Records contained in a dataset
((

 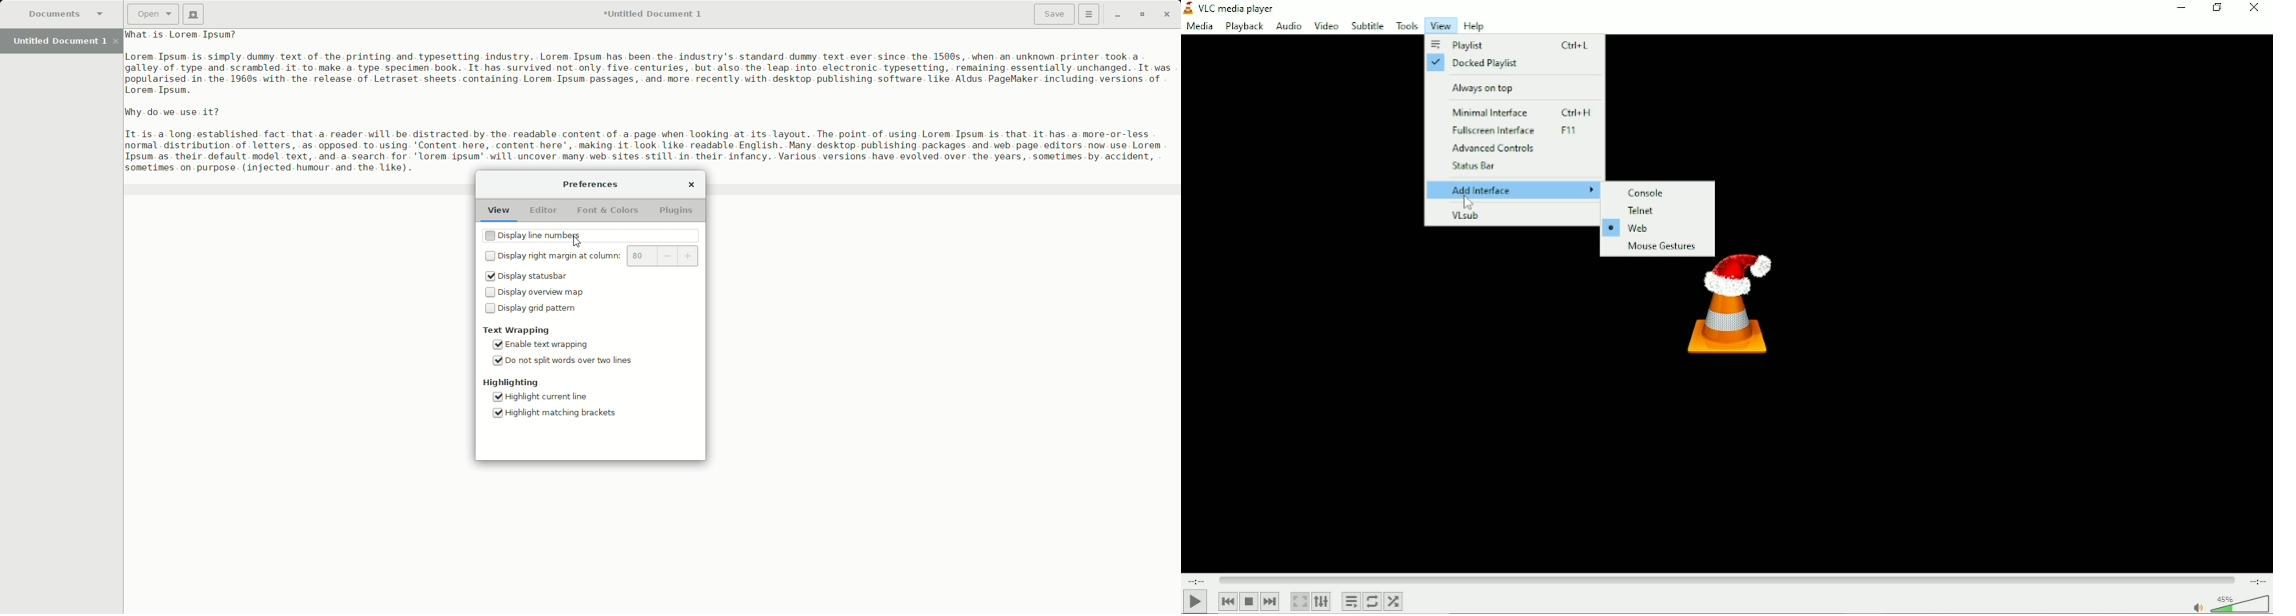 I want to click on Display grid pattern, so click(x=533, y=311).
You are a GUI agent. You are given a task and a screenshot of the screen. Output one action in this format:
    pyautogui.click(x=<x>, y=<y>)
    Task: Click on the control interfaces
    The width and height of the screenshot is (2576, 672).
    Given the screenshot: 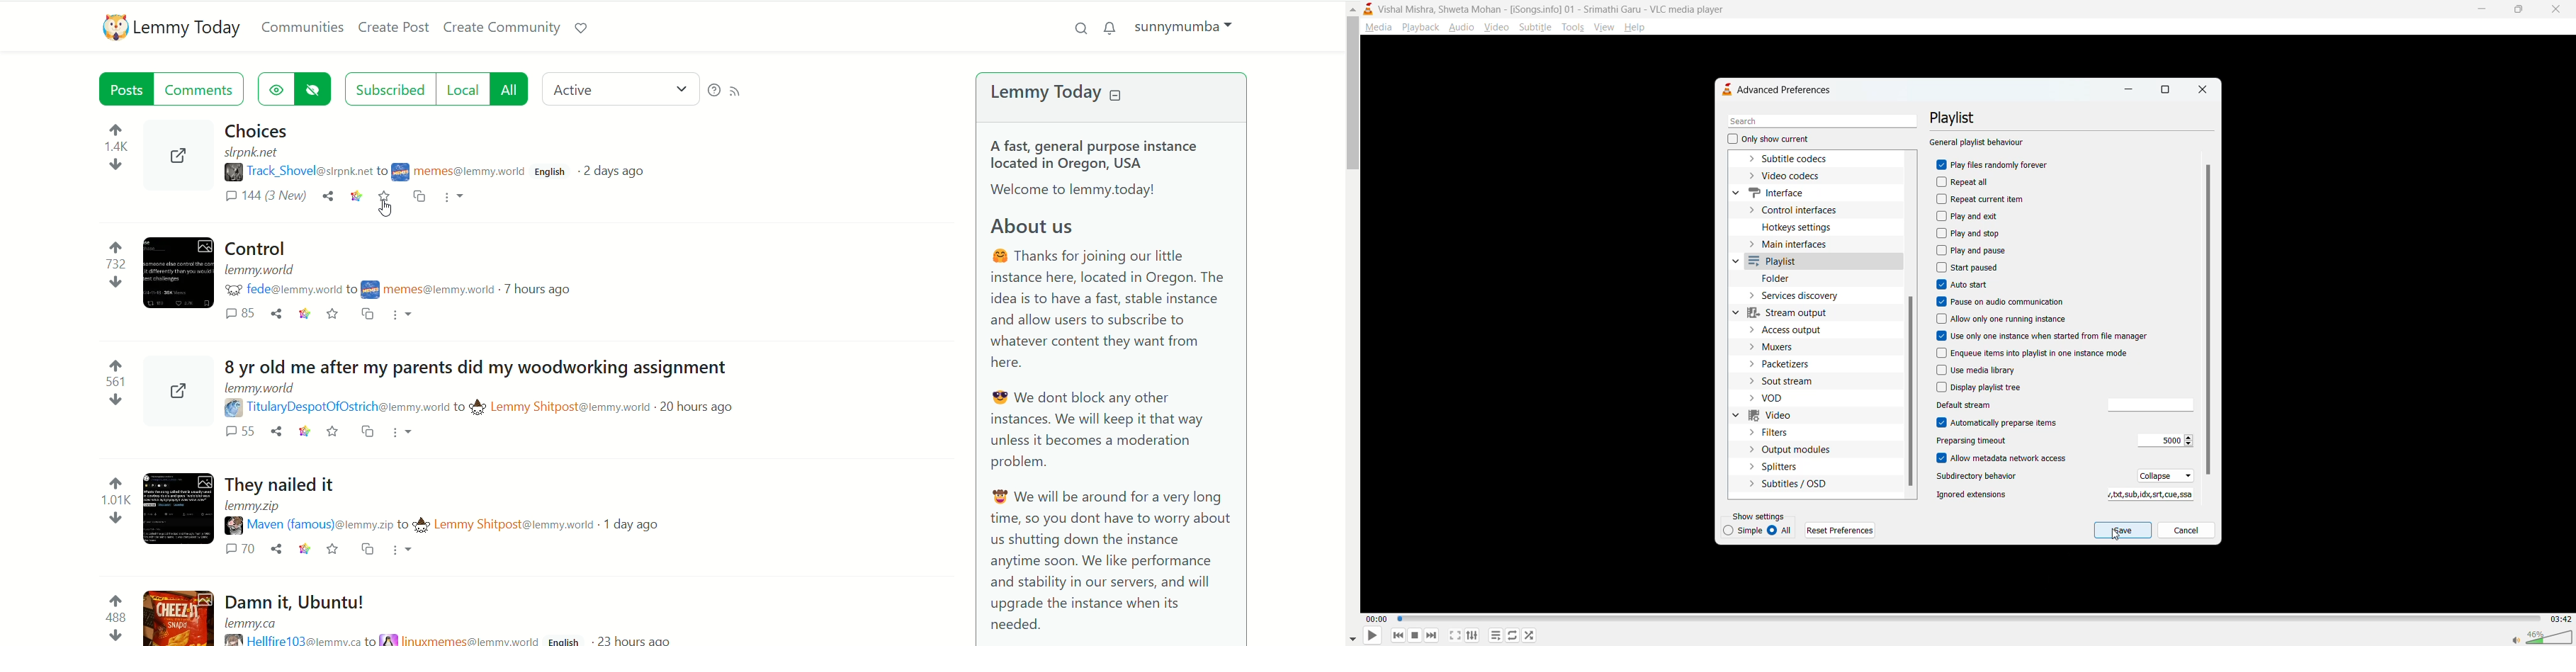 What is the action you would take?
    pyautogui.click(x=1800, y=209)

))

SHORT TASK: Output the lines of the data above from the line with "You are a GUI" to the line with "The width and", both included, reproducing each one exactly.

WRITTEN REPLY:
You are a GUI agent. You are given a task and a screenshot of the screen. Output one action in this format:
    pyautogui.click(x=<x>, y=<y>)
    Task: Click on the control interfaces
    The width and height of the screenshot is (2576, 672).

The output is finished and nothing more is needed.